Arrivé au sommet, si vous prêtez l’oeil vers la plaine environnante, vous verrez des traces blanches couvrant les champs. Rien à voir avec l’écologie, rassurez-vous, ce ne sont que des traces de craie - remises en surface par les labours agricoles - qui marquent l’emplacement des tranchées de la Grande Guerre, autre stigmate de cette terre qui en aura vu passer plus d’une (de guerres). Rien d’étonnant, dès lors, que ce soit dans la presse relatant la catastrophe de Courrières (1906) que l’on trouverait pour la première fois l’orthographe "terril". Les journalistes parisiens, qui demandaient aux gens du secteur comment le mot s’écrivait, auraient reçu cette réponse : "comme fusil".

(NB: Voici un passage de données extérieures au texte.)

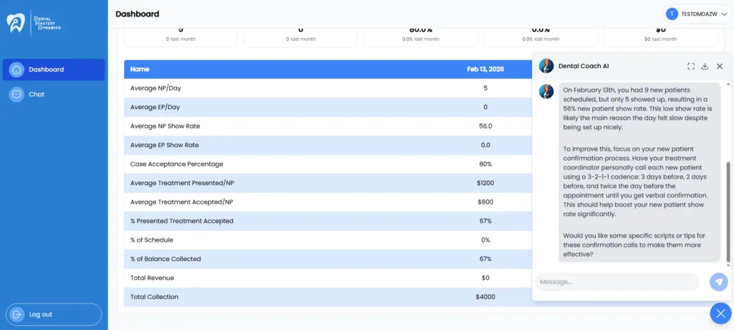Image resolution: width=734 pixels, height=330 pixels.
Task: Click the logout arrow icon
Action: point(17,314)
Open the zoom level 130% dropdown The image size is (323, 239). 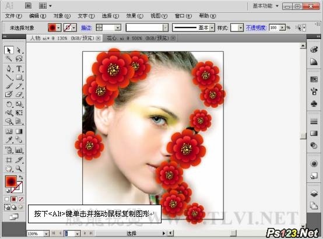click(47, 234)
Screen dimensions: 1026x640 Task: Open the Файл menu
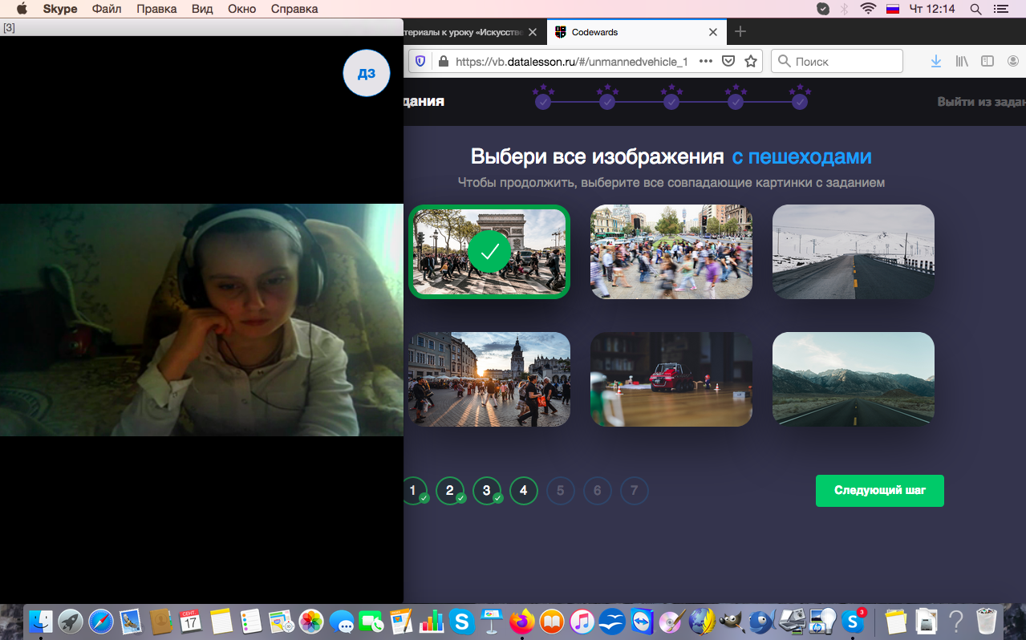click(x=107, y=9)
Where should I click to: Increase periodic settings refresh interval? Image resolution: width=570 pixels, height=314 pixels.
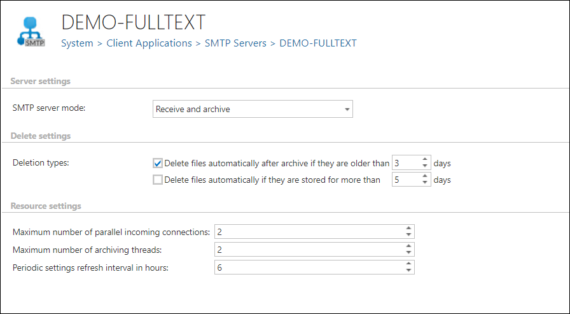tap(408, 264)

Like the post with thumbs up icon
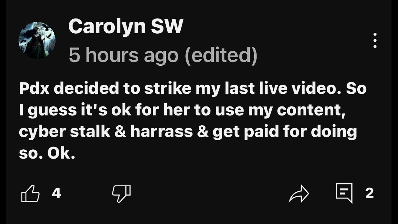coord(30,194)
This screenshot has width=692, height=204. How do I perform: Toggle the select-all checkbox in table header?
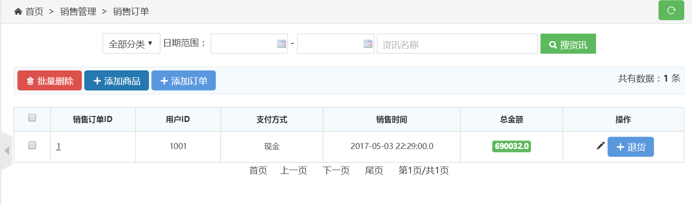pos(32,118)
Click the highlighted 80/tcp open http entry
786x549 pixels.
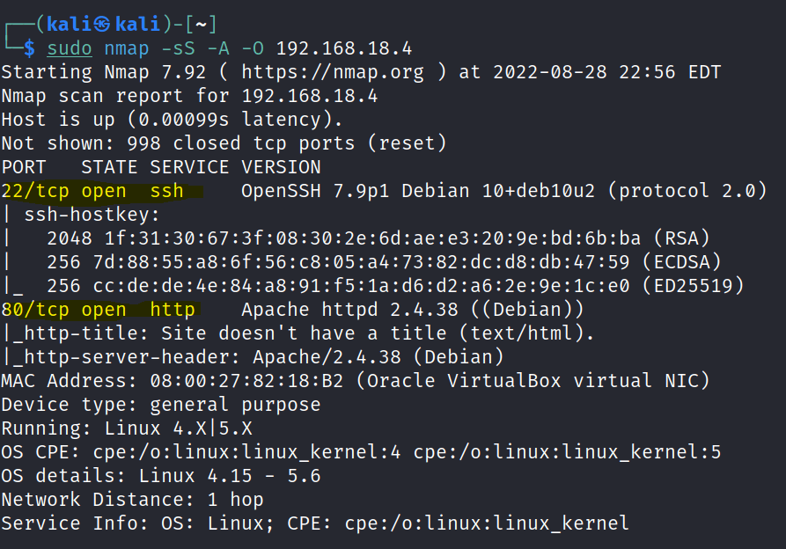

1 : Luc Moullet, La Cabale des oursins. Film français en couleur, 1991, tout public.
2 : Par exemple la candidature du Bassin Minier au patrimoine mondial de l’UNESCO illustre bien la volonté de valoriser ces territoires trop souvent considérés comme "tâches" dans le paysage de la région.
3 : La silicose ne touchait qu’une mince partie des mineurs en contact avec la silyce.
NB : Vous pouvez y aller seul-e, mais la procédure légale veut que vous demandiez autorisation à la mairie pour la simple raison qu’un accident survenu sur le site obligerait les pompiers à vous secourir en hélico... à vos frais !
Sinon, il faut réserver les places pour les visites soit par internet (chaine.des.terrilsATwanadoo.fr) soit par téléphone (03.21.28.17.28). 4 € /personne.
Pour y aller, prenez l’A21, chopez la sortie 8 Lens Ouest et hop hop Direction Béthune. Arrivé-e-s au rond-point, c’est à gauche rue Léon Blum (!). Suivez le site du 11/19.